Effects on Digestion
The most common concern people have about food gums is digestive trouble: bloating, gas, or changes in bowel habits. The human trial data on gellan gum is reassuring here. Participants showed no significant changes in breath hydrogen concentrations, which is the standard marker for excessive fermentation and gas production in the gut. Blood glucose, insulin levels, and standard blood chemistry panels were also unaffected.
That said, the joint FAO/WHO expert committee on food additives did note that gellan gum could have a laxative effect at high intakes. This is common with soluble fibers and gelling agents in general. At the small amounts present in commercial foods, this is unlikely to be noticeable. If you’re consuming gellan gum in supplement form or in unusually large quantities, mild loosening of stools is the main side effect to watch for.
Potential Benefits for Gut and Metabolic Health
Gellan gum may do more than just pass through harmlessly. In vitro fermentation experiments have shown that it promotes the growth of beneficial bacterial strains, including Lactobacillus rhamnosus and Bifidobacterium bifidum, and boosts short-chain fatty acid production. Short-chain fatty acids are the primary fuel source for the cells lining your colon and play a role in reducing inflammation throughout the body. Animal research has linked gellan gum supplementation to improvements in gut bacterial balance and markers of fatty liver disease, suggesting it may function as a prebiotic.
There’s also a modest cholesterol-lowering signal. In one human study, gellan gum consumption reduced serum cholesterol by an average of 13% in women and 12% in men. These are early findings and not a reason to start taking gellan gum as a supplement, but they suggest it’s more helpful than harmful in the amounts people typically eat.
How It Compares to Carrageenan
Gellan gum often gets lumped in with other food gums, especially carrageenan, which has a more controversial safety profile. The two are quite different. Degraded carrageenan has been shown in animal studies to trigger intestinal ulceration, increase gut permeability (“leaky gut”), reduce bacterial diversity, and activate inflammatory signaling pathways in the intestinal lining. None of these effects have been documented with gellan gum.
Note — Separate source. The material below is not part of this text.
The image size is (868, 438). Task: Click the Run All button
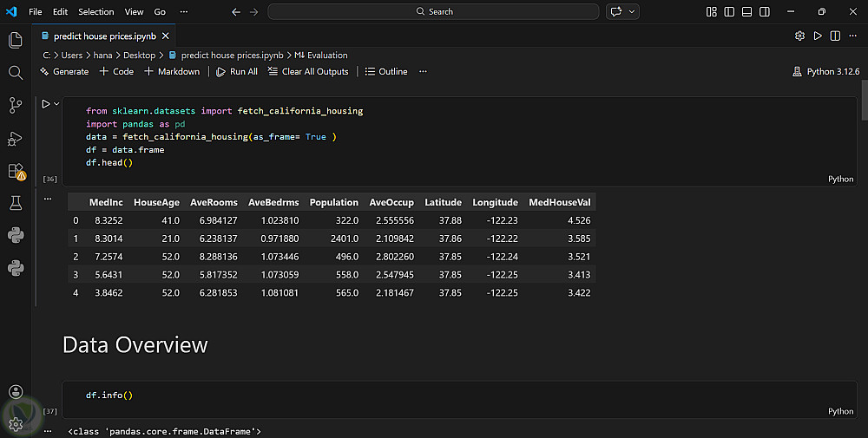tap(237, 72)
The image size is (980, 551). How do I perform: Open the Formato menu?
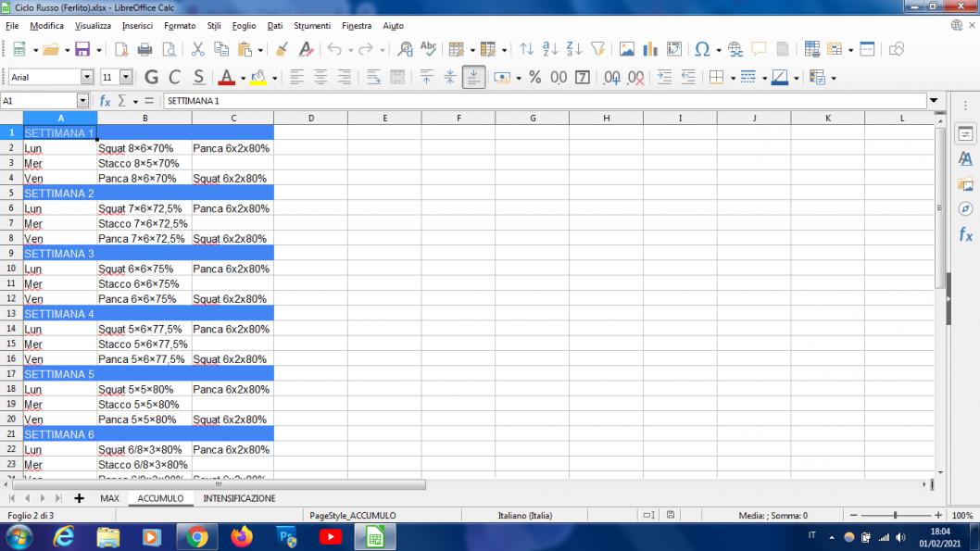[179, 25]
In fact, a review in the journal Nutrients noted that the functions carrageenan serves in food can be achieved using alternatives like gellan gum, xanthan gum, or guar gum. If you’re specifically trying to avoid carrageenan due to gut sensitivity or inflammatory bowel concerns, gellan gum is considered a safer substitute.
Who Might Want to Be Cautious
For most people, gellan gum in food is a non-issue. The populations with the least data are infants and people with severe gastrointestinal conditions like active IBD. Gellan gum is permitted in certain infant formulas in the EU, and no specific safety concerns have been raised for that use, but the overall body of research in very young children is smaller than in adults. If your infant is on a formula containing gellan gum and tolerating it well, the current evidence suggests that’s fine. If you notice digestive changes, switching formulas is a reasonable step to discuss with your pediatrician.
People with irritable bowel syndrome or similar conditions sometimes report sensitivity to various food additives. Because gellan gum can have mild laxative properties at higher doses, it’s worth paying attention to how your body responds if you’re already prone to loose stools. But there’s no evidence it causes inflammation or damages the gut lining the way some other additives can.